■ The problem ■
Return the listing below unchanged, with every line in the same order and wording.

■ Dataset excerpts ■

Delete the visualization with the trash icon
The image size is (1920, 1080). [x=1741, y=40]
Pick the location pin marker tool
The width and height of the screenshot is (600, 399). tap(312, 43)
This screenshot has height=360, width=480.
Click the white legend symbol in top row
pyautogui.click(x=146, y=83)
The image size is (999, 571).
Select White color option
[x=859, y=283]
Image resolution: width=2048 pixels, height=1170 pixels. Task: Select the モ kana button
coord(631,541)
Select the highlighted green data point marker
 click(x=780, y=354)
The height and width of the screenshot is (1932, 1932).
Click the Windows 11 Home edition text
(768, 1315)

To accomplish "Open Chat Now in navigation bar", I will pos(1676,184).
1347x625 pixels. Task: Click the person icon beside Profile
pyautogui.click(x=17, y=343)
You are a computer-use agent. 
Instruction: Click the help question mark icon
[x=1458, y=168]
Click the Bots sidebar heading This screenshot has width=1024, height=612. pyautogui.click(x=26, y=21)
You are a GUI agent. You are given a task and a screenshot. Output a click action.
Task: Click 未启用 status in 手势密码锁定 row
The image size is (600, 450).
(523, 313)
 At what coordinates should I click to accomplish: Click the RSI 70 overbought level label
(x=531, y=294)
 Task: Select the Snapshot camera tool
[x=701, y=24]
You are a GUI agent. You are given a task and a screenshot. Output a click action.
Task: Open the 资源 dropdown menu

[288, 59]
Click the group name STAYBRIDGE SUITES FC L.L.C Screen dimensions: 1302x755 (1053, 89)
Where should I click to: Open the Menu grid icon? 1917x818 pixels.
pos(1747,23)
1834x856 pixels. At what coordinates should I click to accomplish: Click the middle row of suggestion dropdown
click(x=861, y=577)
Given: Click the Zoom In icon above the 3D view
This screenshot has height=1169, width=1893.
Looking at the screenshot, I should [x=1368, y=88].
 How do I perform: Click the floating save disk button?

■ Output for this exercise ■
Delete the visualization with the trash icon
The image size is (1920, 1080). [x=1741, y=40]
Pick the location pin marker tool
The width and height of the screenshot is (600, 399). tap(312, 43)
This screenshot has height=360, width=480.
Click the white legend symbol in top row
pyautogui.click(x=146, y=83)
The image size is (999, 571).
Select White color option
[x=859, y=283]
Image resolution: width=2048 pixels, height=1170 pixels. Task: Select the モ kana button
coord(631,541)
Select the highlighted green data point marker
 click(x=780, y=354)
The height and width of the screenshot is (1932, 1932).
Click the Windows 11 Home edition text
(768, 1315)

To accomplish "Open Chat Now in navigation bar", I will pos(1676,184).
1347x625 pixels. Task: Click the person icon beside Profile
pyautogui.click(x=17, y=343)
You are a computer-use agent. 
Instruction: Click the help question mark icon
[x=1458, y=168]
Click the Bots sidebar heading This screenshot has width=1024, height=612. pyautogui.click(x=26, y=21)
You are a GUI agent. You are given a task and a screenshot. Output a click action.
Task: Click 未启用 status in 手势密码锁定 row
The image size is (600, 450).
(523, 313)
 At what coordinates should I click to accomplish: Click the RSI 70 overbought level label
(x=531, y=294)
 Task: Select the Snapshot camera tool
[x=701, y=24]
You are a GUI agent. You are given a task and a screenshot. Output a click action.
Task: Open the 资源 dropdown menu

[288, 59]
Click the group name STAYBRIDGE SUITES FC L.L.C Screen dimensions: 1302x755 (1053, 89)
Where should I click to: Open the Menu grid icon? 1917x818 pixels.
pos(1747,23)
1834x856 pixels. At what coordinates should I click to accomplish: Click the middle row of suggestion dropdown
click(x=861, y=577)
Given: Click the Zoom In icon above the 3D view
This screenshot has height=1169, width=1893.
Looking at the screenshot, I should [x=1368, y=88].
 How do I perform: Click the floating save disk button?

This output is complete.